The monkeypox virus may potentially spread through fecal microbiota transplantation (FMT) products, according to a safety alert issued this week by the US Food and Drug Administration (FDA). While the risk of such transmission is unknown, the agency said that additional safety protections are needed.
Monkeypox virus DNA has been detected in rectal swabs as well as in stool samples, according to recent studies. In one study published earlier this month in the journal Nature, researchers confirmed monkeypox exposure in three asymptomatic men from rectal swabs, and isolated viable viral DNA from two of those swabs.
“This information suggests that monkeypox virus may be transmitted through FMT products, although the risk of such transmission is unknown,” the agency stated. It is also not known if the monkeypox virus can spread through feces or from individuals with asymptomatic infections.
The FDA advised additional precautions for any investigational use of FMT involving stool donated since March 15, including:
Donor screening targeted at identifying donors who are at high risk for monkeypox or who are currently or may have been recently infected with the virus
Development of exclusion criteria based on screening questions
Informed consent about the potential for the transmission of monkeypox virus via FMT from donors who may have asymptomatic monkeypox infection
FMT has been demonstrated to safely and effectively treat severe, refractory, or recurrent Clostridioides difficile (C difficile) infection, and has been used in experimental treatments for ulcerative colitis and irritable bowel syndrome, among other conditions.

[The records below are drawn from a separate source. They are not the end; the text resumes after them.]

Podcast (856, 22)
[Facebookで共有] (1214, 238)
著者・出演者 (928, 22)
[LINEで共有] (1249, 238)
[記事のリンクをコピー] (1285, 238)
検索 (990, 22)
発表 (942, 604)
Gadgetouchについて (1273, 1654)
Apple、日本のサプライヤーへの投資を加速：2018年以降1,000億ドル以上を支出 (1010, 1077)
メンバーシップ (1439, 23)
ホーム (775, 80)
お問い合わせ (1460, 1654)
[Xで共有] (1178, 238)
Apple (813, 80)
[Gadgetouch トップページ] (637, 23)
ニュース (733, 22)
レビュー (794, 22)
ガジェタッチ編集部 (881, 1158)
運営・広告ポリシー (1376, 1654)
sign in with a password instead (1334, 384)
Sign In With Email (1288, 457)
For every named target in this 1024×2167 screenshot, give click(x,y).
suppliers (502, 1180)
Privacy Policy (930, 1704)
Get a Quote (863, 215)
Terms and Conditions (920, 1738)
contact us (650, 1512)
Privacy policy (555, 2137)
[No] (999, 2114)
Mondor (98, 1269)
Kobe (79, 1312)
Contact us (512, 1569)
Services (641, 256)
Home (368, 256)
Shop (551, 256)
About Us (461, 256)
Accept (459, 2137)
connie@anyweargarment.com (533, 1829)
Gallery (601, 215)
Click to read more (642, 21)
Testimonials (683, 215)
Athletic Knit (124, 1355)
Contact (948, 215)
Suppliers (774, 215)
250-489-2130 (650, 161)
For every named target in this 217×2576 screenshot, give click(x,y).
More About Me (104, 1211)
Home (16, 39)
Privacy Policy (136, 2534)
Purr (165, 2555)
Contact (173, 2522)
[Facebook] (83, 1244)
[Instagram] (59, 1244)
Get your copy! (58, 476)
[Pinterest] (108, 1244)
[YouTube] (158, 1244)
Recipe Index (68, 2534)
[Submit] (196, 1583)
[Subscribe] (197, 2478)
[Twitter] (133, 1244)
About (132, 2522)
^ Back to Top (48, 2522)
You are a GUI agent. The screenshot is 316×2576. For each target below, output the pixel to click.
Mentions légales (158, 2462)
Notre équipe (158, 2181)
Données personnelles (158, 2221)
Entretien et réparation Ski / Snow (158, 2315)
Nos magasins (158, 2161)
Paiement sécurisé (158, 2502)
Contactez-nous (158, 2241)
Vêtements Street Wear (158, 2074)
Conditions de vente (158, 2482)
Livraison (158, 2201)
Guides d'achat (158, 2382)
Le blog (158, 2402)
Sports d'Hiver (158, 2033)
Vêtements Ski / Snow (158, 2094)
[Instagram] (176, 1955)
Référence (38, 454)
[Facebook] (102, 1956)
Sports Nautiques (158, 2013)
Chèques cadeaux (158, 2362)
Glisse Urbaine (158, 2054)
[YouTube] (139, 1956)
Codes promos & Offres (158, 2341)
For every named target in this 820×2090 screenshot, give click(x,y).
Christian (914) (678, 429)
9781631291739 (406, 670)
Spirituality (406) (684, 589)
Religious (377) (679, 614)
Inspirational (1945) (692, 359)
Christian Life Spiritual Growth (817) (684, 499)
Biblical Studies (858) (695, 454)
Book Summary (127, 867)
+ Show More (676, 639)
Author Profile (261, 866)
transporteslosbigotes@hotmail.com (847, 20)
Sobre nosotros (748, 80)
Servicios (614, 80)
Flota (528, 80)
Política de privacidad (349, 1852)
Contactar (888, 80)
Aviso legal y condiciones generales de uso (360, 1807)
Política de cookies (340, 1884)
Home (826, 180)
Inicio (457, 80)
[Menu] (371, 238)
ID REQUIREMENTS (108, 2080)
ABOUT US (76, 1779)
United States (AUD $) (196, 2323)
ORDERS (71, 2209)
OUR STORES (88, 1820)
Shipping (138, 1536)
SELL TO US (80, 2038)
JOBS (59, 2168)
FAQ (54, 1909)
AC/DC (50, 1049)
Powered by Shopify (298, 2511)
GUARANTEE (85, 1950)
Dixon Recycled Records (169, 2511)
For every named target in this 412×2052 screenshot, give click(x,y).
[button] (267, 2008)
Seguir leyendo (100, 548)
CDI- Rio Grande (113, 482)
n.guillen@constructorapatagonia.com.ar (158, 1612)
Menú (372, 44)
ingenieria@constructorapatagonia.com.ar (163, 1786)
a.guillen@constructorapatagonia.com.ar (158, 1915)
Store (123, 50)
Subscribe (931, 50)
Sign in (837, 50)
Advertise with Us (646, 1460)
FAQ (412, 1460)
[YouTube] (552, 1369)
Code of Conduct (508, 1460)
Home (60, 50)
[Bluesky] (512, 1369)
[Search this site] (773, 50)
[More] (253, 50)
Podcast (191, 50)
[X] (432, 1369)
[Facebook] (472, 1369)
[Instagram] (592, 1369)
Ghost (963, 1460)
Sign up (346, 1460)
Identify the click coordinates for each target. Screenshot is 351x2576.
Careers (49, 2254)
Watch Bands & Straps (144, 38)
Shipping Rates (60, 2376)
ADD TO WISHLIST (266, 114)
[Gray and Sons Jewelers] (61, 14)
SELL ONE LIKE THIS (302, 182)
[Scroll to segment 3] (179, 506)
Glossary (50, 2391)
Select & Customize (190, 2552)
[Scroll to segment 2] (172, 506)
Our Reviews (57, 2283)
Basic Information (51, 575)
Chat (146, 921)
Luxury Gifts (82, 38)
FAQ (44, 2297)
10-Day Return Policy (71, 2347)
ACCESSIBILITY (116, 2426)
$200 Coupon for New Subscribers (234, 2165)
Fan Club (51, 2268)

The FDA said they were notifying Investigational New Drug Application (IND) holders about the potential for transmission of monkeypox virus through FMT, and that these holders need to implement additional safety measures.
The agency encourages healthcare professionals and patients to report any suspected adverse events or side effects related to FMT products through MedWatch: The FDA Safety Information and Adverse Event Reporting program.